3 replies
March 2020

system

What I see with the chart is a growing aging pilot population. Not sure why the mention of cholesterol lowering drugs since there is no FAA medical standard for cholesterol. I’ve been on blood pressure meds for 30 years, all approved by the FAA. So are the drugs mentioned in the chart legal for that pilot by the FAA, or did the NTSB just lump all drugs found into the chart data? Not sure what the NTSB wants here. The Canadians have set 30 days as the waiting period to fly after consuming marijuana. I doubt there would be any support for drug testing of pilots not flying for air carriers.
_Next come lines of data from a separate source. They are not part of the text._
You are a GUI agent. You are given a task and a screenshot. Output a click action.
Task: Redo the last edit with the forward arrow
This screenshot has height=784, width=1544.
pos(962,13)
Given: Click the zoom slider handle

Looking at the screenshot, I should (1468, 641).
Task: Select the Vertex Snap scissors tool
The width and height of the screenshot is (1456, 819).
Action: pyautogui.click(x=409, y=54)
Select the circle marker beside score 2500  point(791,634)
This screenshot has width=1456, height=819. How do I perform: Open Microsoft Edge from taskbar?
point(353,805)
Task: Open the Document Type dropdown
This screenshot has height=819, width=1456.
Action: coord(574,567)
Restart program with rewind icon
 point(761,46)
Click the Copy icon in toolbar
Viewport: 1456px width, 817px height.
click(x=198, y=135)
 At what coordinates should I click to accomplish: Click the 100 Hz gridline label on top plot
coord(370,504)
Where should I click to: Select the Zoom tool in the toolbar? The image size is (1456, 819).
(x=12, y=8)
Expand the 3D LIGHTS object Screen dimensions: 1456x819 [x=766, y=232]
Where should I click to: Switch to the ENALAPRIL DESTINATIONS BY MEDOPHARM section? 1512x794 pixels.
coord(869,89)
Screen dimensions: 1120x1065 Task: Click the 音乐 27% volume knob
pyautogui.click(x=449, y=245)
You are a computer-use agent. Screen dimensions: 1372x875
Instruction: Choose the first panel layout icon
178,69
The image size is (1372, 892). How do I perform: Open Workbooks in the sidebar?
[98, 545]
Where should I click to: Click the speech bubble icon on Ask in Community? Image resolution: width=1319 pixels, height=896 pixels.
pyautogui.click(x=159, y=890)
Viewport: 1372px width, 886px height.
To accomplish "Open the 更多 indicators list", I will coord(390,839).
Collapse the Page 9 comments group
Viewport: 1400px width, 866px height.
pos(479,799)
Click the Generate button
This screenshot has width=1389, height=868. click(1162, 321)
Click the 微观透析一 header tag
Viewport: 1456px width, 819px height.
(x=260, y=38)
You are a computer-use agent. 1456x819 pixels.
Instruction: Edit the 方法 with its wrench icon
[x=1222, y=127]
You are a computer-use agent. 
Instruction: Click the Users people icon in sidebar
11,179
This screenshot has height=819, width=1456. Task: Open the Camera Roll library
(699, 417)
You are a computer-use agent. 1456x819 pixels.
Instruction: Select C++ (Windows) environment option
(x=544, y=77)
Considering that only .15% of pilots involved in air carrier flying test positive for illegal drugs, one has to wonder what benefit drug testing pt 91 or private pilots would be, and who would get stuck paying for that.

March 2020

system

Correlation is not causation.

March 2020

system

I agree with Matt. I’m not sure where the NTSB is headed with this. They seem to make a big deal about the rise of cardiovascular medications, but that basically tracks the introduction and then widespread use of statin drugs for cholesterol control. Blood pressure and cholesterol drugs have been well proven to be safe and effective and pose little risk to the user being impaired for flying. One thing not mentioned was the number of pilots who had alcohol in their systems. I suspect that was more than all the other drugs combined, or was there in combination with the other drugs. Sadly, alcohol remains one of the largest factors in fatal automobile and aircraft crashes.